I’ve Never Been

A few years ago a woman at work lost her son. He was in his ’20s. He went to bed one night with the flu and an aspirin; he never woke up. She was at work when her husband called her to tell her. By the time I got to work that day, she had already gone home, gone home for a year or more. The story flooded through the office, lapping up against everyone, each at a time. The people who were parents had tears in their eyes all day. Those of us who were not, we felt merely sad.

This is not my story and I feel uncomfortable telling it, even in such vague detail.

On Sunday, Trombone had a fever. He had come down with something on Saturday night, crying in the night like I haven’t heard since he was half this age. He wandered around Sunday all woozy and red-eyed, coming for hugs every few minutes. We gave him some ibuprofen Sunday night and he went to bed.

Yesterday morning I went to work before he got up. I was preoccupied with my own preparations for work, my own breakfast. Suddenly, in the shower, I remembered the woman at work.

Was this how she had started her day, that day? Had she taken the bus to work, thinking only about her own anxiety, her own plans for the day, for the week? In trustful ignorance, not knowing what was coming, in fact not knowing what had already happened. Believing everything was fine.

I am not a worrier. I tend to assume that things will go OK until I am confronted with the opposite. At the same time, sometimes I feel as though my lack of worry might be tempting that terrible Fate, she who is waiting in the trees to drop the other shoe on my head at any moment.
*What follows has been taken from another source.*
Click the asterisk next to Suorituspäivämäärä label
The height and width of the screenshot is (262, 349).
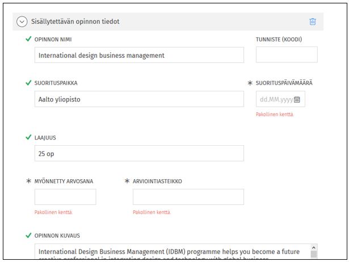tap(251, 83)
That I am lucky enough to not have to worry because nothing bad has happened to me yet.

Sometimes, like yesterday morning, when I stop a moment to consider, I think, well, terrible things happen. Terrible things that should not happen. And yes, because they have not happened to me, I am lucky. But there is a difference between

being lucky because terrible things have not happened

and

having terrible things not happen because I am lucky.

I can rejoice in the former but not believe in the latter. The latter implies I am somehow exempt; not just blessed but treasured above others. Not true.

Because I have left the first trimester of pregnancy or survived childbirth or my baby is out of the SIDS danger zone does not mean that I am free of worry, free of concern for my son, free of the knot .

I am not safe. Yet most of the time I feel safe, which in itself is a privilege. I record this, I guess, just to remember that I am as safe as I can be and also as lucky.

I know of people who have lost babies at 4, 8, 16, 25 weeks gestation. At birth or days before birth, after healthy pregnancies. Who have lost infants, 2-year-olds, 16-year-olds.

I have never been to this loss. I have no concept of the pain. But having become a mother – and I specify “mother” not because I think mothers are more than fathers but because I do not have the experience of being a father – I am constantly realizing, being reminded, that the egg in my hand is as fragile as the egg in her hand, in her hand, in her hand. In the hands of all the women who have held this egg, who have held the tiniest potential of something, who have lost that something or dropped it to retrieve it slightly cracked or held it gingerly or with confidence their whole lives until, at their own deaths, they finally let out the breath they have been holding since their children were born.

Yesterday morning SA’s dad sent me a text message saying Trombone had woken up healthy and happy. I hadn’t realized how tightly I had been holding my breath until I let it go.